My question is about the unnecessary predictors, namely the variables that do not provide any new linear information or the variables that are linear combinations of the other predictors. As you can see the swiss
dataset has six variables.
library(swiss)
names(swiss)
# "Fertility" "Agriculture" "Examination" "Education"
# "Catholic" "Infant.Mortality"
Now I introduce a new variable ec
. It is the linear combination of Examination
and Education
.
ec <- swiss$Examination + swiss$Catholic
When we run a linear regression with unnecessary variables, R drops terms that are linear combinations of other terms and returns NA
as their coefficients. The command below illustrates the point perfectly.

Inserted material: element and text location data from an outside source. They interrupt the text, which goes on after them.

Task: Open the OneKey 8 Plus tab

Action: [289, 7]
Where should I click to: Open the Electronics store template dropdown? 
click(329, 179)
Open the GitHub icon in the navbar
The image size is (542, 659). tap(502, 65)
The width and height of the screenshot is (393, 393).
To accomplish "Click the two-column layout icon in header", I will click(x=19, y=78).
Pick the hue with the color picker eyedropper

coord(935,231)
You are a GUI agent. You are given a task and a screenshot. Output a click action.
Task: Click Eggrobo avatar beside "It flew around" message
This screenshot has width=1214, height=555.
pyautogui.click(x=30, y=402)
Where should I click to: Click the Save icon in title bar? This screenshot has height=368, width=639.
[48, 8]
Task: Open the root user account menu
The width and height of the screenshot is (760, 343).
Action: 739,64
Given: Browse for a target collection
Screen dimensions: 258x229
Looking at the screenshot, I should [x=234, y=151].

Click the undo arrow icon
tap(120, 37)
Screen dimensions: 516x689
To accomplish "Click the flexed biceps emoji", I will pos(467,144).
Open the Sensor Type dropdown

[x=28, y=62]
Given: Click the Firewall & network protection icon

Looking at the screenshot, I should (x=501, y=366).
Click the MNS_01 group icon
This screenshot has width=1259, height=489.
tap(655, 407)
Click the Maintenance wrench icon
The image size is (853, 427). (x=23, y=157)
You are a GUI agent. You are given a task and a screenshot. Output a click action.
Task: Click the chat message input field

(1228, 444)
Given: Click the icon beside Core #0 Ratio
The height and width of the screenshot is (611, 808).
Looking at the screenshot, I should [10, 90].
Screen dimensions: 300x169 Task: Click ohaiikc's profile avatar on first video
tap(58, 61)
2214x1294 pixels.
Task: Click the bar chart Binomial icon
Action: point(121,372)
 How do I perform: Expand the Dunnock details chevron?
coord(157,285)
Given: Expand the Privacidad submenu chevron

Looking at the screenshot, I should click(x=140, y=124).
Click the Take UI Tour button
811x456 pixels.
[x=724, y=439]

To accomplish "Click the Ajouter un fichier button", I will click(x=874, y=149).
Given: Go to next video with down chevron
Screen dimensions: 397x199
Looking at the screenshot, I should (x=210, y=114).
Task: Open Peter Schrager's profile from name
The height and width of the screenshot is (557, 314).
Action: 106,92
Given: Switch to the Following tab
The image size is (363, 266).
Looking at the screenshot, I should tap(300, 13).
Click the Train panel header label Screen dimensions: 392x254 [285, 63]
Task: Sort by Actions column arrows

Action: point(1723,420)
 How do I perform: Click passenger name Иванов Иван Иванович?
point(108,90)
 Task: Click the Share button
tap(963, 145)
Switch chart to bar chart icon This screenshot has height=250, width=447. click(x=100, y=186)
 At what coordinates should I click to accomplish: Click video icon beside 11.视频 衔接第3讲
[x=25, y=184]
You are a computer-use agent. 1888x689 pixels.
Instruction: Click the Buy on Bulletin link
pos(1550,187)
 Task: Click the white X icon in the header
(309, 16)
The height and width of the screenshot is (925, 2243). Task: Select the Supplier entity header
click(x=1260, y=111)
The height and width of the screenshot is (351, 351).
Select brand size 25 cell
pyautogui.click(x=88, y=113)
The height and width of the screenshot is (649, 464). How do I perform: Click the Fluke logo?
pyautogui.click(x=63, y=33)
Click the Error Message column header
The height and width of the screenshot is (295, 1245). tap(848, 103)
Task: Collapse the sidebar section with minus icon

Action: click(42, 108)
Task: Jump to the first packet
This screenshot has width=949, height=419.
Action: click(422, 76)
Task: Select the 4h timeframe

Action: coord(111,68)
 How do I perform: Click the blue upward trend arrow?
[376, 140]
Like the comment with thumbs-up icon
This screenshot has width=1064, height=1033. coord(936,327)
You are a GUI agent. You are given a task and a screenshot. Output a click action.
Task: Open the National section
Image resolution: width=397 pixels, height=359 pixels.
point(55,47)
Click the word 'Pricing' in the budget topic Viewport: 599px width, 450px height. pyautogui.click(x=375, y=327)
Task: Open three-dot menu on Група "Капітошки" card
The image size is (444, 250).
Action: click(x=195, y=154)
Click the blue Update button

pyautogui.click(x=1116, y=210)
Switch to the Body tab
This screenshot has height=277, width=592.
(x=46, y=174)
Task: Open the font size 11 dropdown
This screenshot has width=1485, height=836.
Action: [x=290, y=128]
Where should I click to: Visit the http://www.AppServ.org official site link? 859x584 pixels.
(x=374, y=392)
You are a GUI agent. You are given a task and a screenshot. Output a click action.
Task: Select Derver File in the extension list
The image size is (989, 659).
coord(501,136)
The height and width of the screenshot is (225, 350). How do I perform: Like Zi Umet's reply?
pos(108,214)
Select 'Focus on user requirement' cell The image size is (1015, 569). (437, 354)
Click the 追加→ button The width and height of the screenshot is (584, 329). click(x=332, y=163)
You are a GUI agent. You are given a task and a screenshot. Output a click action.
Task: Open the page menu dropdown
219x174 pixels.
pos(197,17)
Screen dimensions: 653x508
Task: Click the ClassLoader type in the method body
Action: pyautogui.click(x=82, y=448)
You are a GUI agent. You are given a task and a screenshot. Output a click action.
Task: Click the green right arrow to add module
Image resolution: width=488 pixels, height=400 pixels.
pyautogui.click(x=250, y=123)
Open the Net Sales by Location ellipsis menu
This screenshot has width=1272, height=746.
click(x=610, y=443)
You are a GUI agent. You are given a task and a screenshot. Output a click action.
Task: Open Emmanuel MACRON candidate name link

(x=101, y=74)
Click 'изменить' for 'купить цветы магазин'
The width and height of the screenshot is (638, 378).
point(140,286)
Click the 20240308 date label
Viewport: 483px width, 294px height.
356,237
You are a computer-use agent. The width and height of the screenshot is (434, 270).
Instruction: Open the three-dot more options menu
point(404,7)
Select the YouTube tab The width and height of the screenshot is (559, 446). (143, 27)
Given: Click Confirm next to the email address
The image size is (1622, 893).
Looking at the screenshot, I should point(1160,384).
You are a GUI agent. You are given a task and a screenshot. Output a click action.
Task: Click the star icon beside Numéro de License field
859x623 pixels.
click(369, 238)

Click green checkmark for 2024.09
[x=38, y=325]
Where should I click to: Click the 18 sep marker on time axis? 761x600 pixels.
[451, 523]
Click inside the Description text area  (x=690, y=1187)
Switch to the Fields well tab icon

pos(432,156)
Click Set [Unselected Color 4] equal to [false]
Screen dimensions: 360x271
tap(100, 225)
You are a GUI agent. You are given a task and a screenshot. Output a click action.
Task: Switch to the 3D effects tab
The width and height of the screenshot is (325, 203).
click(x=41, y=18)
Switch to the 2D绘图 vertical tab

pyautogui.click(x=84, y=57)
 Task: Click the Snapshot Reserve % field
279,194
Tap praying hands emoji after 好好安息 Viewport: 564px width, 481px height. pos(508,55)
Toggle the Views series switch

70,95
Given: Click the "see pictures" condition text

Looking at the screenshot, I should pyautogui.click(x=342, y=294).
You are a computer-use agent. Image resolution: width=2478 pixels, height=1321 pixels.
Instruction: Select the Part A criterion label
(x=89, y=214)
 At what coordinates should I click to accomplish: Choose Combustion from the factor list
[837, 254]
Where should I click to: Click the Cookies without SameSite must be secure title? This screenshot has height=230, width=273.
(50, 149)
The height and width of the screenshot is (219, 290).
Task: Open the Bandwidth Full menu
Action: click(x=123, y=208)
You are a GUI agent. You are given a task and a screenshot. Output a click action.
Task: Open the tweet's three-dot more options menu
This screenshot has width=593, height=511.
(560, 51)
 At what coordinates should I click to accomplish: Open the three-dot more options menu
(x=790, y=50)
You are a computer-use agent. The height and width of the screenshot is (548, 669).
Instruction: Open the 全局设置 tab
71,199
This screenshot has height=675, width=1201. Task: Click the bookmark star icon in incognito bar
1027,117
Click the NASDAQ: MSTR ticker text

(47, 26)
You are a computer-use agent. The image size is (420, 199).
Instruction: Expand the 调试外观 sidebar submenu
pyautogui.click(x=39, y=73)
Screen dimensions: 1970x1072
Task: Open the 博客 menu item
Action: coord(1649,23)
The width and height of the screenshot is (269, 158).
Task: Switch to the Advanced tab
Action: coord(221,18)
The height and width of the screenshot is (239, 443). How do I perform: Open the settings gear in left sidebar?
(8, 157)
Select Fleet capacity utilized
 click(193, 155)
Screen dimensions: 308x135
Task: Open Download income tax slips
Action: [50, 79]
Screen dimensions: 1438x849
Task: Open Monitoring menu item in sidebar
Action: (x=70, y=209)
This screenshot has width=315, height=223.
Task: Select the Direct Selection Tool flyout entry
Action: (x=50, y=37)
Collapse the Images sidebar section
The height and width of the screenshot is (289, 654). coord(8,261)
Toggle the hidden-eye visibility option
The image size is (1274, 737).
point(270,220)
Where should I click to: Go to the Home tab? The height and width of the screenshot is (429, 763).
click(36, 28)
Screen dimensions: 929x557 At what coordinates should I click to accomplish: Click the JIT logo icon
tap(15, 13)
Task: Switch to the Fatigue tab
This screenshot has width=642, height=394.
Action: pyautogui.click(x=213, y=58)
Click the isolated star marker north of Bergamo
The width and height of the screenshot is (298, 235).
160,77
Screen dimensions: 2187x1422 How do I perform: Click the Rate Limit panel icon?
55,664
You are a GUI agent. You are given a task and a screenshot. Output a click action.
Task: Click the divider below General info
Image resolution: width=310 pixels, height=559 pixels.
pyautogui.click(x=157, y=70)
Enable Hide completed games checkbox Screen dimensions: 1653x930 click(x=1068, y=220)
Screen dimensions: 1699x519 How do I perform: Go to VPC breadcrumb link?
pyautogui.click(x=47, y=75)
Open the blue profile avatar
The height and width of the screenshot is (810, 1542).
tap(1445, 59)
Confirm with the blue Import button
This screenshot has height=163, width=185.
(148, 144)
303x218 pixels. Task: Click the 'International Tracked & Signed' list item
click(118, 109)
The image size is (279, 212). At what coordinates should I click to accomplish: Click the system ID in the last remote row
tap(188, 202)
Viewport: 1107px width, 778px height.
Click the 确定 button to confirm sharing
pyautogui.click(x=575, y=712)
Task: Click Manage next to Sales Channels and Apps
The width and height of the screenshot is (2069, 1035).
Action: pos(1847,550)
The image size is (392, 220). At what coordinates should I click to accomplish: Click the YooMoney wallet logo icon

lm(Fertility ~ . + ec, swiss)
Coefficients:
(Intercept) Agriculture Examination Education
66.9152 -0.1721 -0.2580 -0.8709
Catholic Infant.Mortality ec
0.1041 1.0770 NA
However, when we regress first on ec
and then all of the regressors as shown below,
lm(Fertility ~ ec + ., swiss)
Coefficients:
(Intercept) ec Agriculture Examination
66.9152 0.1041 -0.1721 -0.3621
Education Catholic Infant.Mortality
-0.8709 NA 1.0770
I would expect the coefficients of both Catholic
and Examination
to be NA
. The variable ec
is linear combination of both of them but in the end the coefficient of Examination
is not NA
whereas that of the Catholic
is NA
.
Could anyone explain the reason of that?